What is needed — Reproduce the following items line for line, with no changes.

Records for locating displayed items
··········

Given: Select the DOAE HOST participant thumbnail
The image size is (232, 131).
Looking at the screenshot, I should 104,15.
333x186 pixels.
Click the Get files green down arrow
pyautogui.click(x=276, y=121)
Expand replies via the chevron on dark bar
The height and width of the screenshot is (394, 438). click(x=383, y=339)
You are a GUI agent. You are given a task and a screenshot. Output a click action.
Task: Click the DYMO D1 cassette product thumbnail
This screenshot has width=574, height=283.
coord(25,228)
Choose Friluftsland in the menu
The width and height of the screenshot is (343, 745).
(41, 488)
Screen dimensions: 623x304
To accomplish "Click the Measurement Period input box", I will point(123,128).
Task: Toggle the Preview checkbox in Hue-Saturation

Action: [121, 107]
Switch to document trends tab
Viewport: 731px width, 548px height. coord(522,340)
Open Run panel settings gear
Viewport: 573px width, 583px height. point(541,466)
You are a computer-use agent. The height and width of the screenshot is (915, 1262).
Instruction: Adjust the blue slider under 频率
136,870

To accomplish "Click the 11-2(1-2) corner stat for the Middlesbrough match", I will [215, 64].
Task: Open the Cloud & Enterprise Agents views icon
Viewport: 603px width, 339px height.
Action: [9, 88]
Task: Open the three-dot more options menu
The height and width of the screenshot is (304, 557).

··········

Final result —
Given: Select the DOAE HOST participant thumbnail
The image size is (232, 131).
Looking at the screenshot, I should 104,15.
333x186 pixels.
Click the Get files green down arrow
pyautogui.click(x=276, y=121)
Expand replies via the chevron on dark bar
The height and width of the screenshot is (394, 438). click(x=383, y=339)
You are a GUI agent. You are given a task and a screenshot. Output a click action.
Task: Click the DYMO D1 cassette product thumbnail
This screenshot has width=574, height=283.
coord(25,228)
Choose Friluftsland in the menu
The width and height of the screenshot is (343, 745).
(41, 488)
Screen dimensions: 623x304
To accomplish "Click the Measurement Period input box", I will point(123,128).
Task: Toggle the Preview checkbox in Hue-Saturation

Action: [121, 107]
Switch to document trends tab
Viewport: 731px width, 548px height. coord(522,340)
Open Run panel settings gear
Viewport: 573px width, 583px height. point(541,466)
You are a computer-use agent. The height and width of the screenshot is (915, 1262).
Instruction: Adjust the blue slider under 频率
136,870

To accomplish "Click the 11-2(1-2) corner stat for the Middlesbrough match", I will [215, 64].
Task: Open the Cloud & Enterprise Agents views icon
Viewport: 603px width, 339px height.
Action: [9, 88]
Task: Open the three-dot more options menu
The height and width of the screenshot is (304, 557).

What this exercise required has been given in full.